What is asked >> Rewrite these rows, replacing every "screenshot" with "screen capture" and changing nothing else. Leave the pictures out.

========================

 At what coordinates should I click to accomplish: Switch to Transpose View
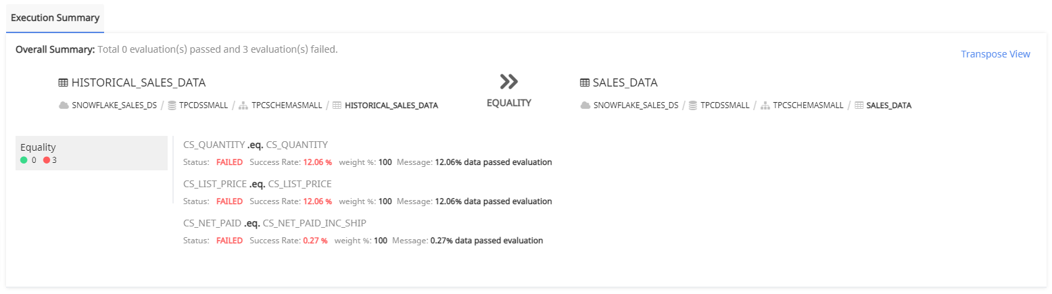(x=995, y=54)
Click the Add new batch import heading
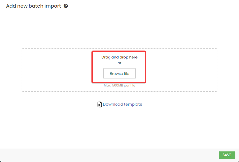239x162 pixels. [x=34, y=6]
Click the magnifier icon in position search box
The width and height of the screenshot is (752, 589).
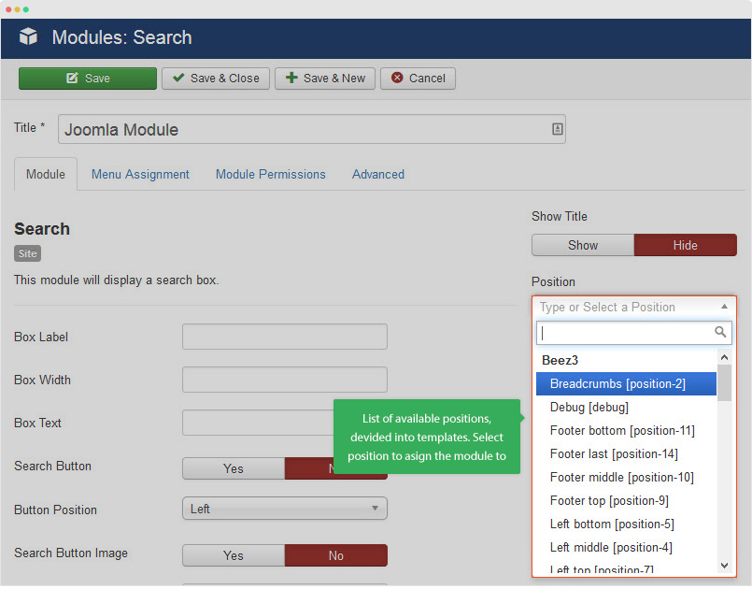coord(720,332)
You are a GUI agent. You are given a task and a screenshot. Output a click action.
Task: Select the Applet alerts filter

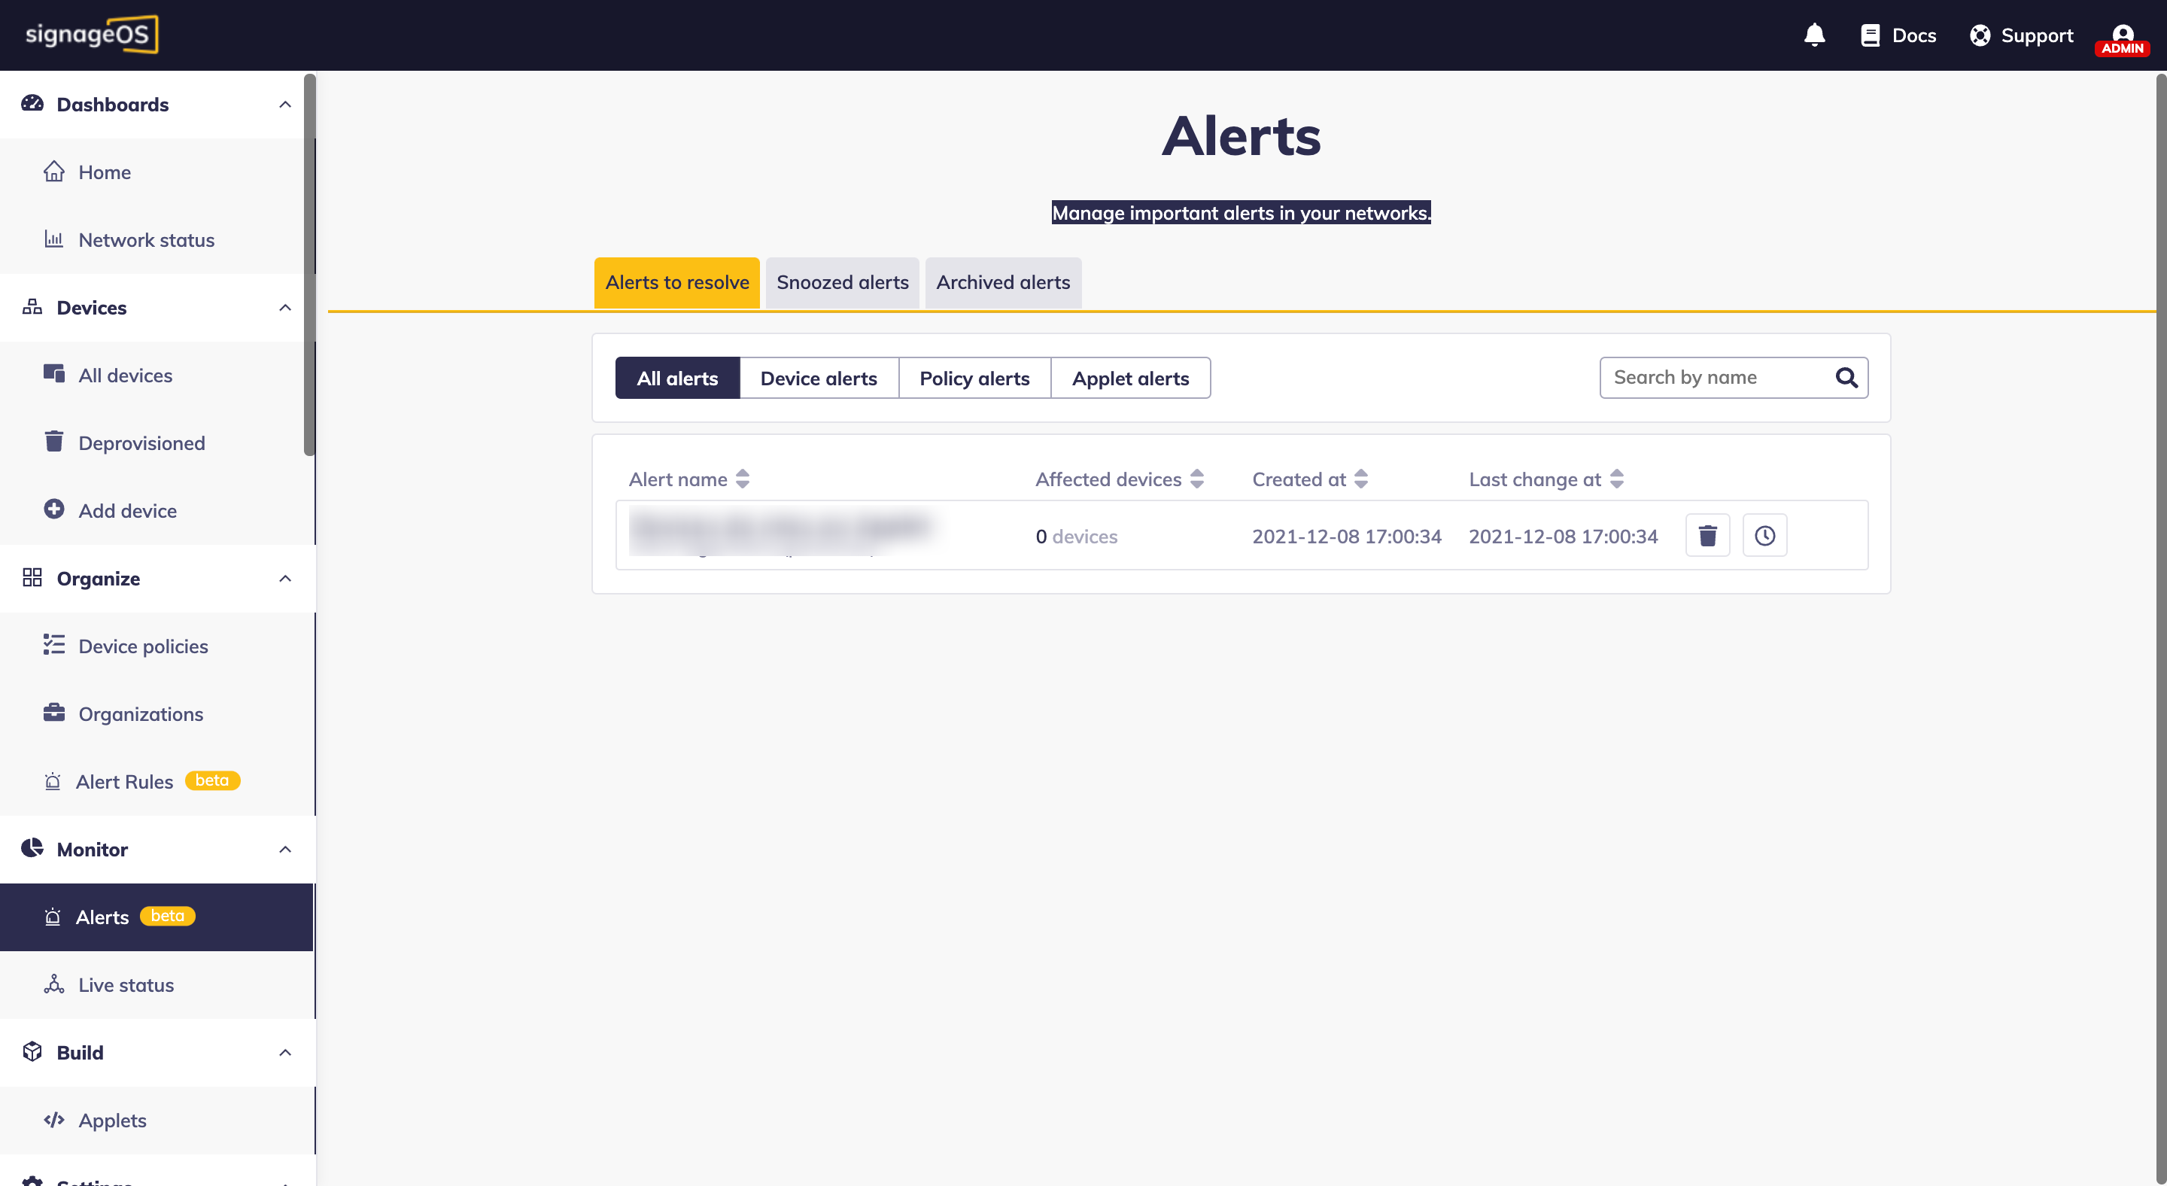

========================

Written answer >>
 At what coordinates should I click to accomplish: Switch to Transpose View
(x=995, y=54)
Click the Add new batch import heading
239x162 pixels. [x=34, y=6]
Click the magnifier icon in position search box
The width and height of the screen capture is (752, 589).
coord(720,332)
You are a GUI agent. You are given a task and a screen capture. Output a click action.
Task: Select the Applet alerts filter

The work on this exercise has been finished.